Mirrored Communities is a program
that illustrates the troubled history of race and public housing
in twentieth century Virginia. It focuses in particular on
the Hampton Roads area, which includes the areas of Norfolk,
Portsmouth, Chesapeake, Virginia Beach, Hampton, Newport News,
Williamsburg, and James City County. Throughout the period
1918 to 1945, the Tidewater community was dynamic despite
the limitations imposed on it by segregation. The area was
home to several communities created through government funding
that symbolized unequal treatment in employment and housing.
The communities of Truxtun (Black) and Cradock (White) in
Portsmouth, Broad Creek Village (White) and Liberty Park (Black)
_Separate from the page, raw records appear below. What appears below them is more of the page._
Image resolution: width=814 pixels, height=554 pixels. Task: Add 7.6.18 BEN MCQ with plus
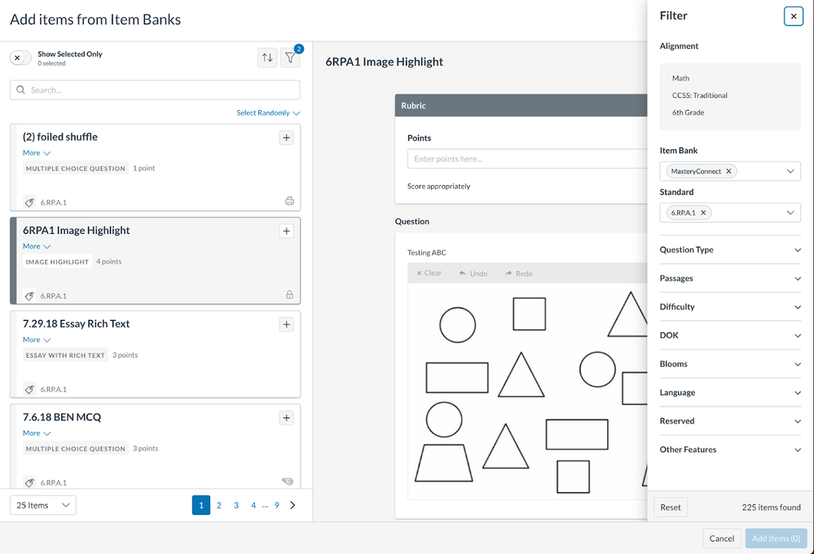[x=286, y=418]
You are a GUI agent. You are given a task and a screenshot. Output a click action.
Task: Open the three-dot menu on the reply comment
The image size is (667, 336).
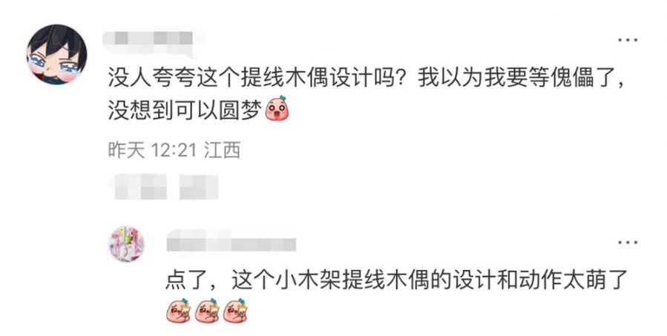pyautogui.click(x=628, y=243)
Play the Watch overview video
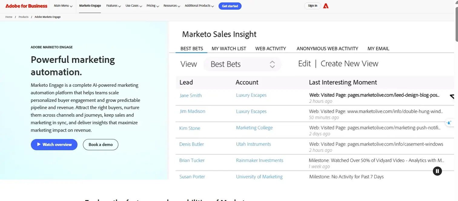The width and height of the screenshot is (458, 201). (x=54, y=144)
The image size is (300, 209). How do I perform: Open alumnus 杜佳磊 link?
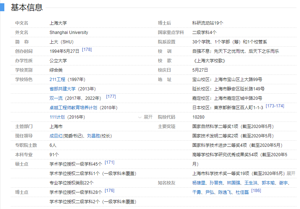242,192
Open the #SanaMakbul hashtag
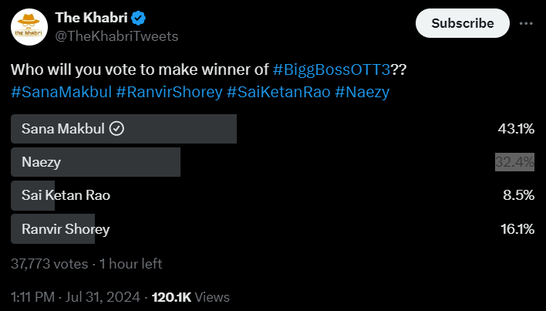546x311 pixels. 60,93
in Norfolk, and the Hampton and Newport News communities of
Aberdeen Gardens (Black) and Hilton Village (White), reflect
the effort by the government to create planned communities
as early as 1918.
This exhibition will be the first
of its kind to compare these pioneering communities, which
in our minds represent the best example of the evolution of
Black and White neighborhoods in the first half of the twentieth
century, and the government's integral role in creating such
models. By examining documents and visual materials, and enhancing
these with oral interviews of surviving original residents
and their relatives, we hope to expand the discussion of the
origins of federal housing and to preserve the collective
memories of an important chapter in Hampton Roads history.
These perspectives will provide a model illustrating how race
considerations affected government housing from the Progressive
Era through 1945. This program will go a step further, illustrating
the role of the federal government in deliberately maintaining
a racially polarized society by constructing separate neighborhoods
for workers in the Hampton Roads shipyards.